Ana miró aterrorizada a través del parabrisas.
—No tema, hijita —dijo O’Brien—, yo me encargaré de ellos.
Su mano se apoyaba nuevamente en el revólver.
—Mira, Pat, éste es un asunto inglés. No tienes por qué complicarte en él.
—Eres nuevo en este juego; no conoces a estos canallas.
—No vale la pena tener un incidente.
—Caramba —dijo O’Brien—. No vale la pena… Esta muchacha necesita protección.
La caballerosidad americana está siempre, me parece, cuidadosamente canalizada. Todavía esperamos al santo americano capaz de besar las llagas del leproso.
Bruscamente el chófer frenó: había un embotellamiento. Yo sabía que tendrían que pasar ante mi cuartel auxiliar. Asomé la cabeza por la ventana y le dije al ruso farfullando en su propio idioma:
—¿Qué hacen en la zona británica?
Rezongó que era una orden.
—¿Una orden de quién? Quiero verla.
Anoté la firma, era un dato útil.
—Esto —dije— les ordena que arresten a cierta mujer de nacionalidad húngara, criminal de guerra, que vive en la zona británica con falsos documentos. Muéstreme esos documentos.
Se lanzó a una larga explicación. Pero vi que los papeles asomaban de su bolsillo y me apoderé de ellos, hizo ademán de sacar el revólver y yo le di un puñetazo. Esto me hizo sentir realmente despreciable, pero es la conducta que se espera de un oficial enojado y eso sirvió para hacerle entrar en razón —eso y el ver que tres soldados ingleses se acercaban.

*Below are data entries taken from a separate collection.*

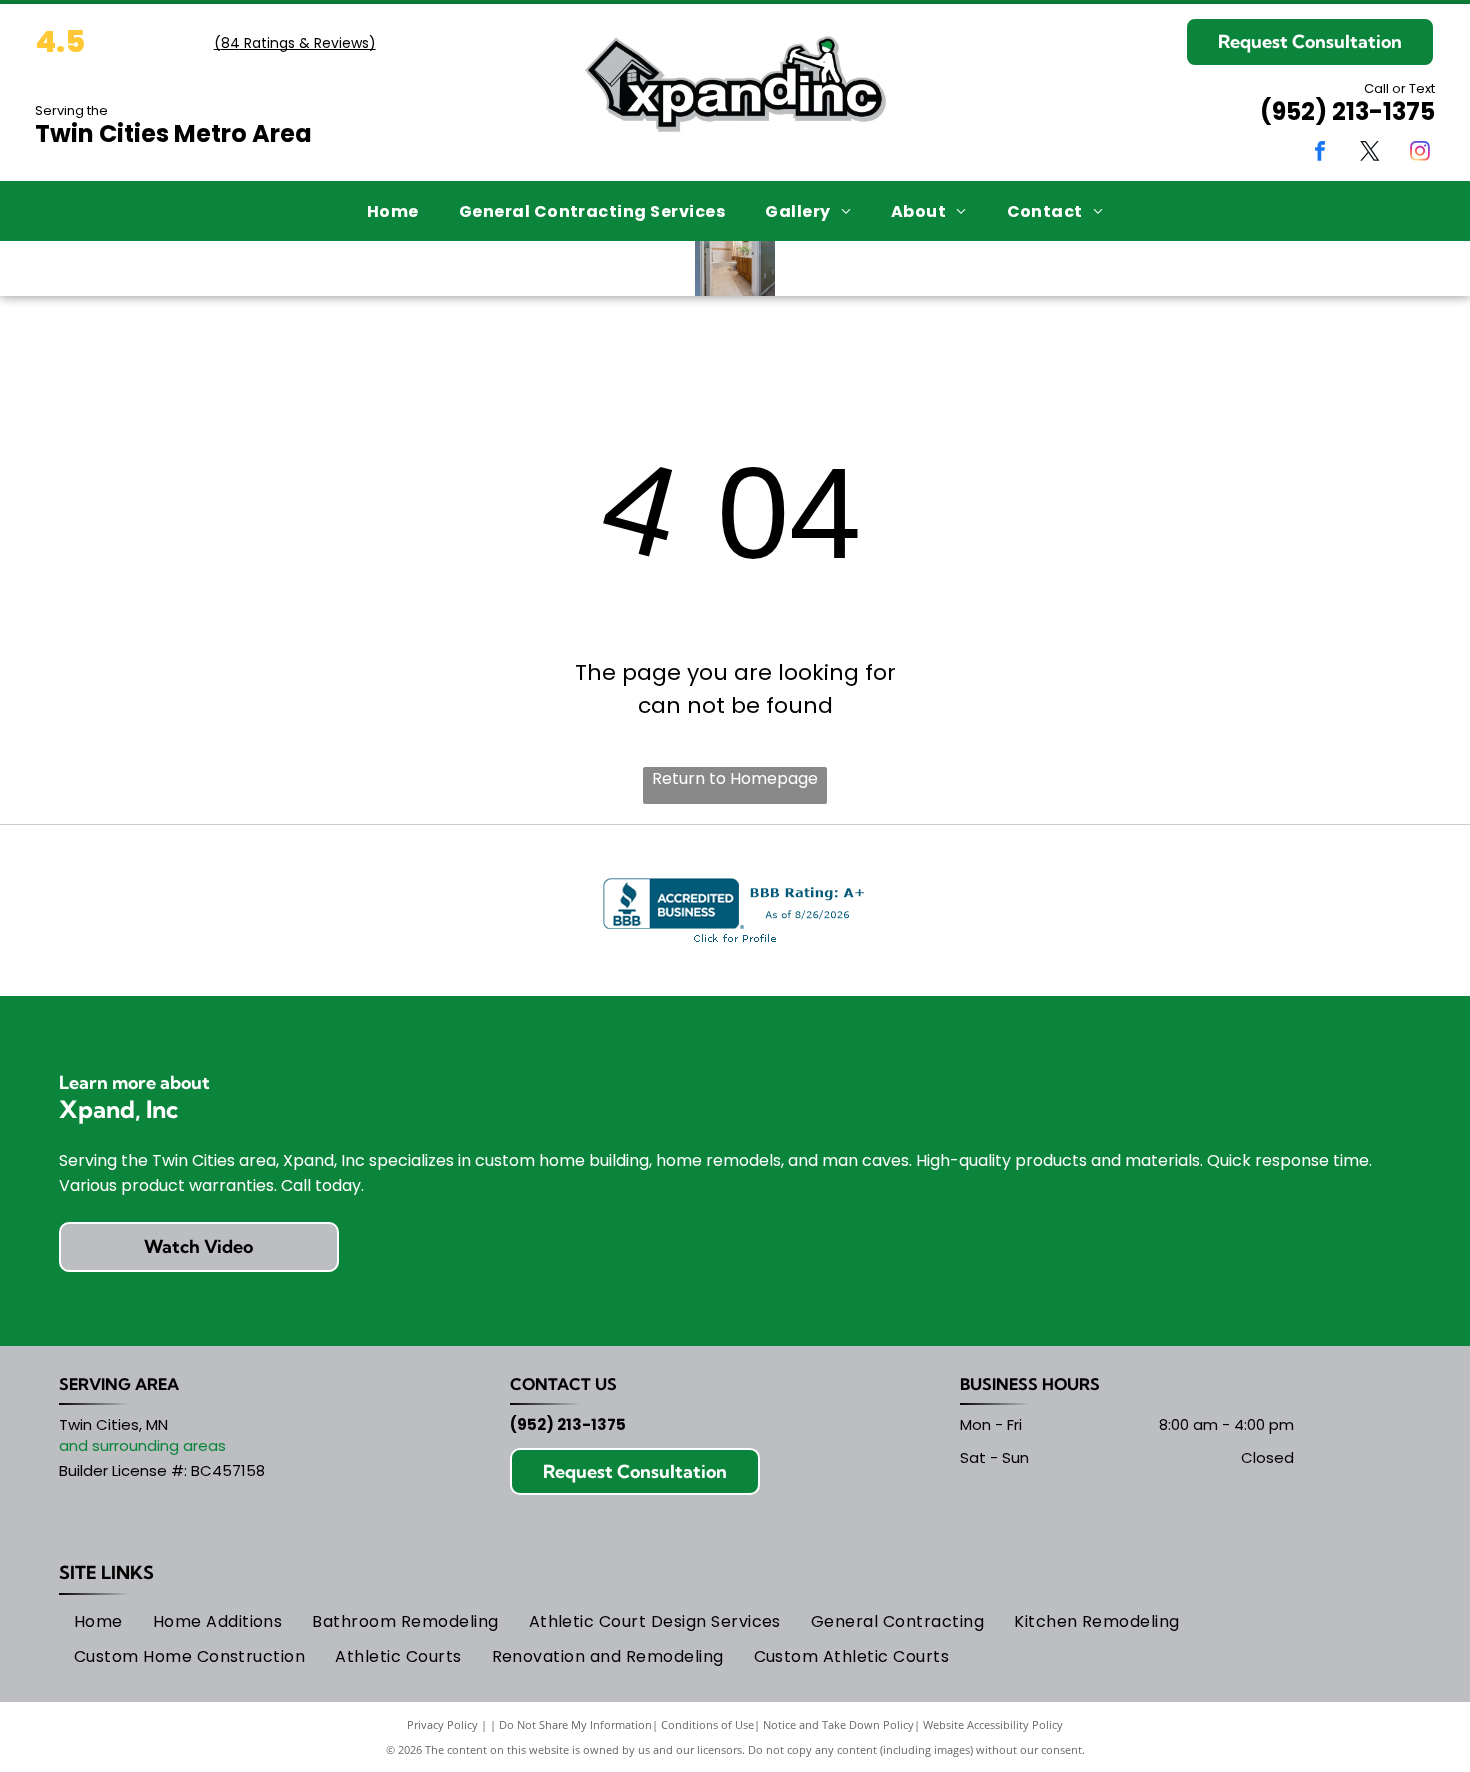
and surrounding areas (142, 1445)
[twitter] (1370, 153)
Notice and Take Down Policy (838, 1724)
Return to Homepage (735, 778)
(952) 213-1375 (1347, 111)
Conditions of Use (707, 1724)
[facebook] (1320, 153)
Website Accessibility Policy (993, 1724)
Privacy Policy (442, 1724)
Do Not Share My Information (575, 1724)
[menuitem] (393, 210)
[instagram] (1420, 153)
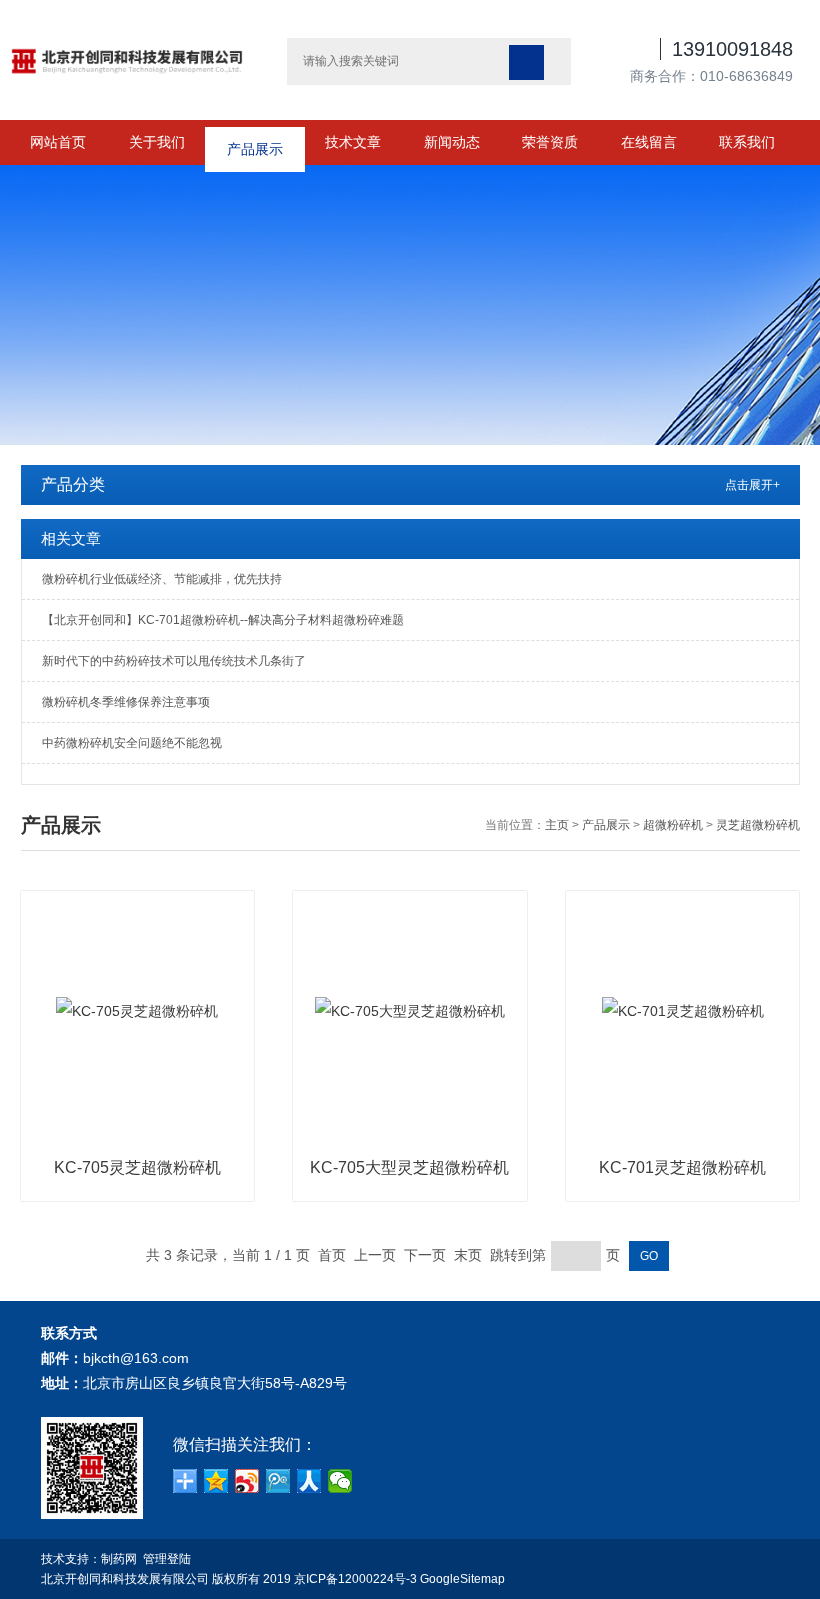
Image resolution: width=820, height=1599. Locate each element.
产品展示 (255, 142)
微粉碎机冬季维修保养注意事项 (126, 702)
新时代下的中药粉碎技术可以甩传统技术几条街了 (174, 661)
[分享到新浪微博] (247, 1481)
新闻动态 (452, 142)
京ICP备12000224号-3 (355, 1579)
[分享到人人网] (309, 1481)
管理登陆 (167, 1559)
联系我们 (747, 142)
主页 (557, 825)
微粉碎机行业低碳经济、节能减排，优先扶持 (162, 579)
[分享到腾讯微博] (278, 1481)
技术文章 (353, 142)
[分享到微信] (340, 1481)
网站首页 (58, 142)
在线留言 (649, 142)
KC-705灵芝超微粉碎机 (137, 1167)
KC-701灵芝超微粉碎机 (682, 1167)
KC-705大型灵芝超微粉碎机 (409, 1167)
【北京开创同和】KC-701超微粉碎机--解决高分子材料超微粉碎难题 (223, 620)
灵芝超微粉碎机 (758, 825)
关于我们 (157, 142)
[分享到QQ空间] (216, 1481)
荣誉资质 (550, 142)
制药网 (119, 1559)
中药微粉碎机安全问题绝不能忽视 (132, 743)
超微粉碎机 (673, 825)
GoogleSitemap (462, 1579)
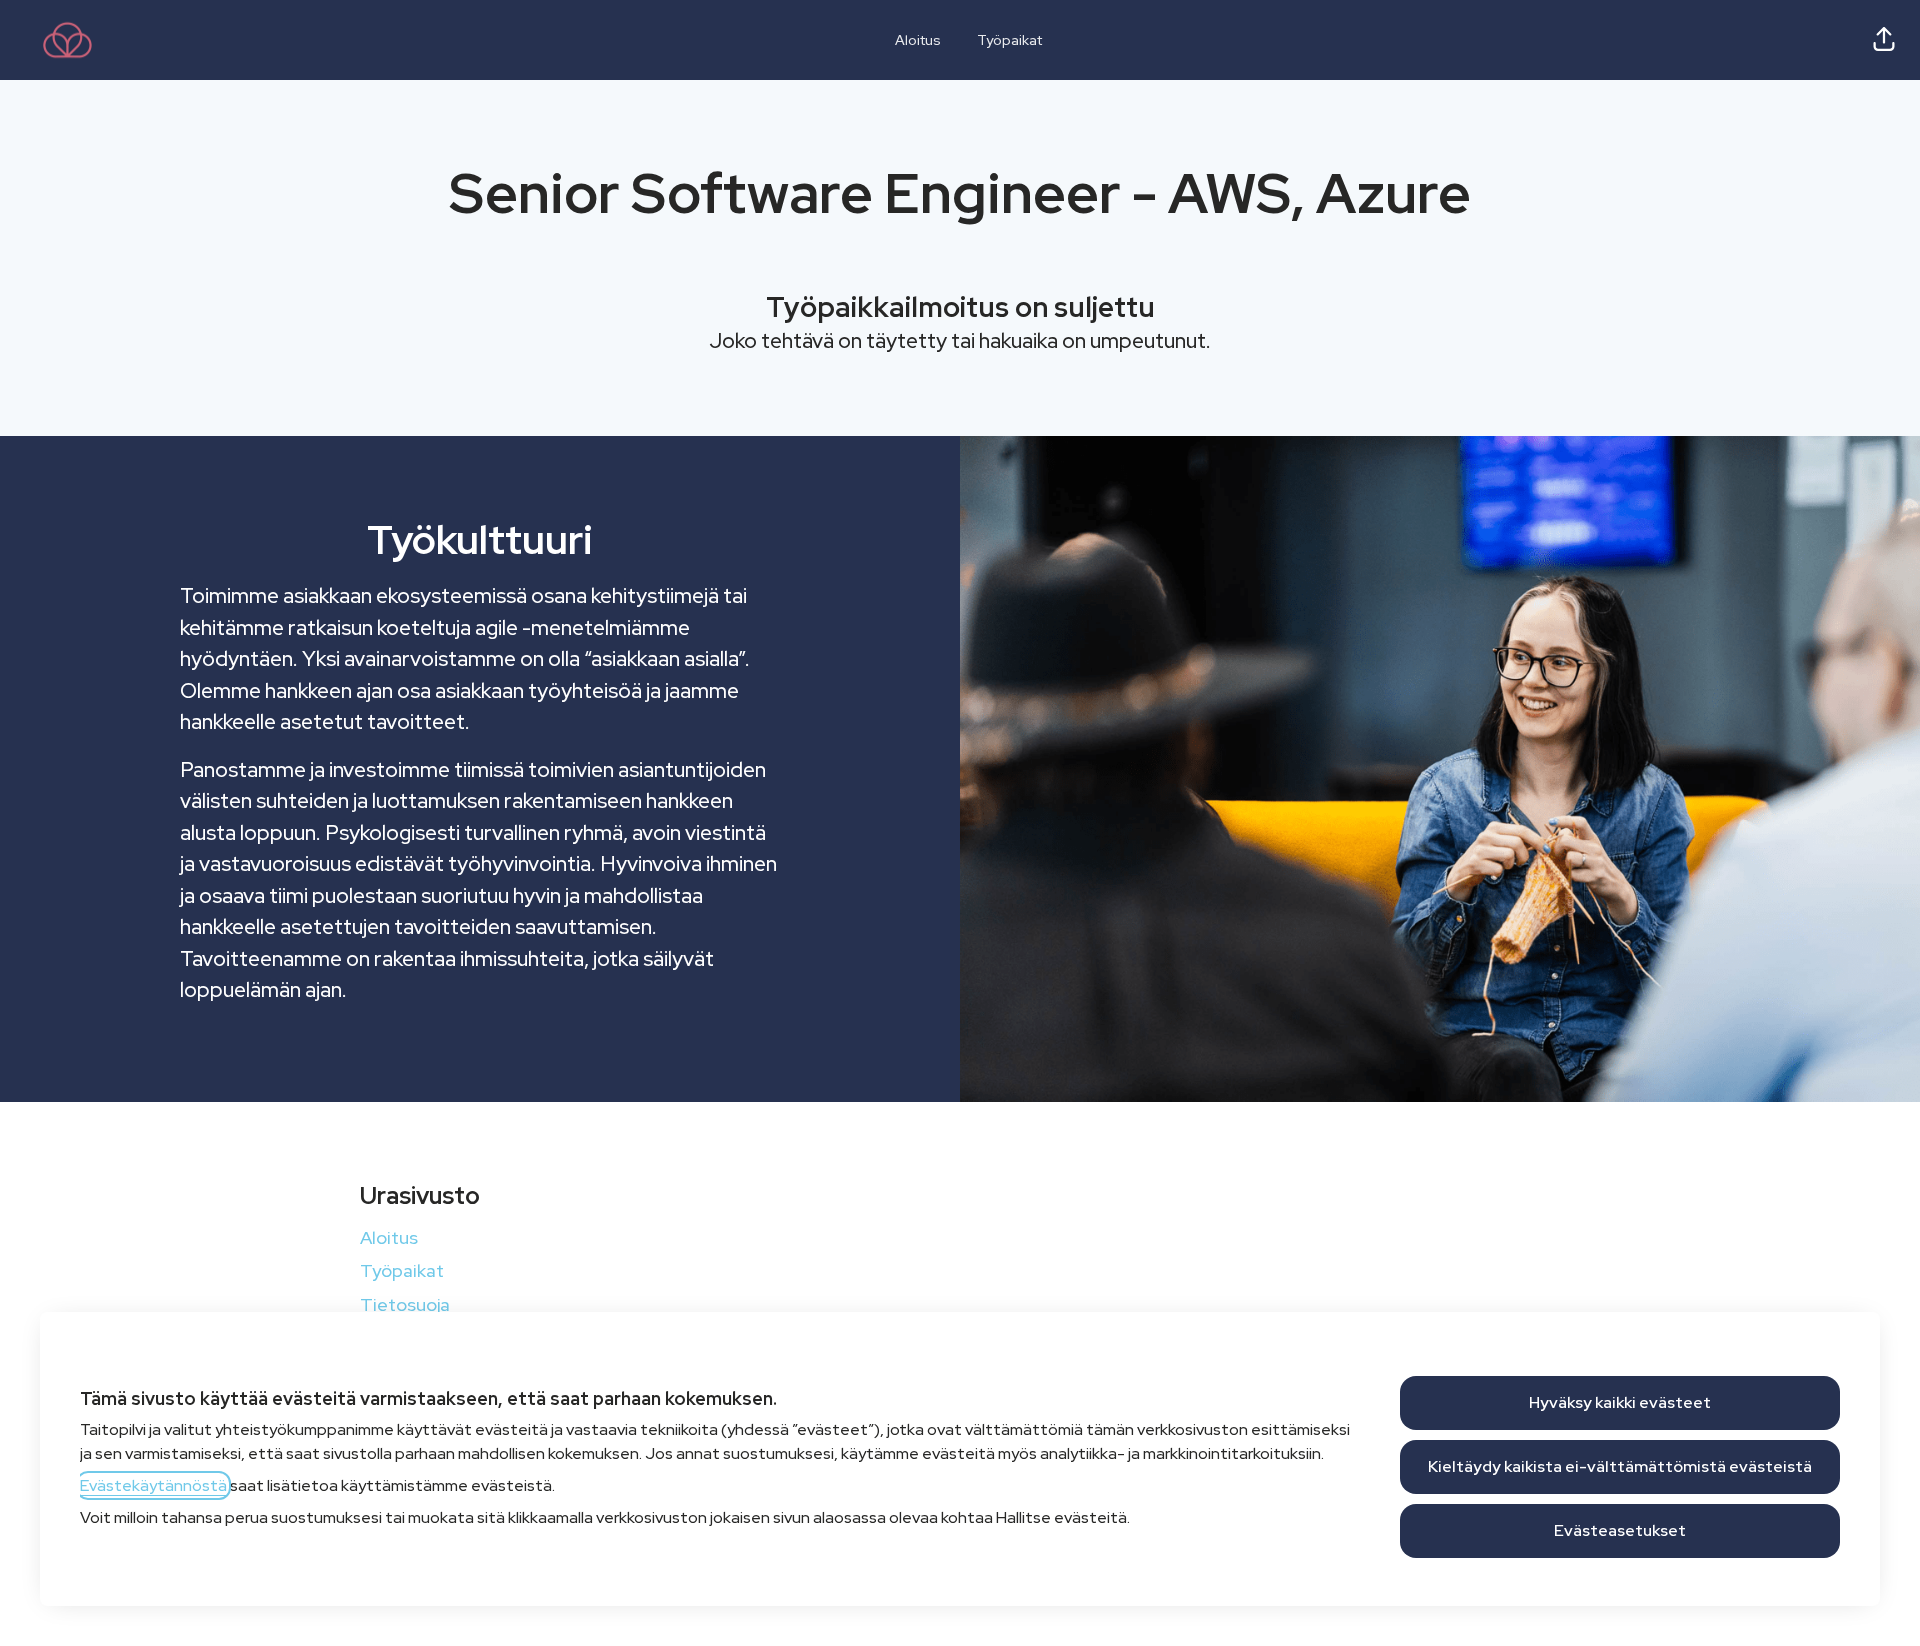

—Esos papeles —dije— me parecen perfectamente en orden, pero voy a hacerlos estudiar y enviaré un informe a su coronel. Naturalmente, si lo desea, puede pedir la extradición de esta mujer. Todo cuanto exigimos es la prueba de sus actividades criminales. Temo que no consideremos al húngaro mismo como de nacionalidad rusa.
Al oírme se echó a reír (mi ruso era probablemente semiincomprensible). Luego dirigiéndome a Ana:
—Puede bajar del coche —le dije.
No podía bajar a causa del ruso que se interponía y tuve que sacarlo a él primero. Luego puse un paquete de cigarrillos en la mano del ruso diciéndole:
—Fume a mi salud.
Saludé a los otros con la mano, lancé un suspiro de alivio y el incidente quedó terminado.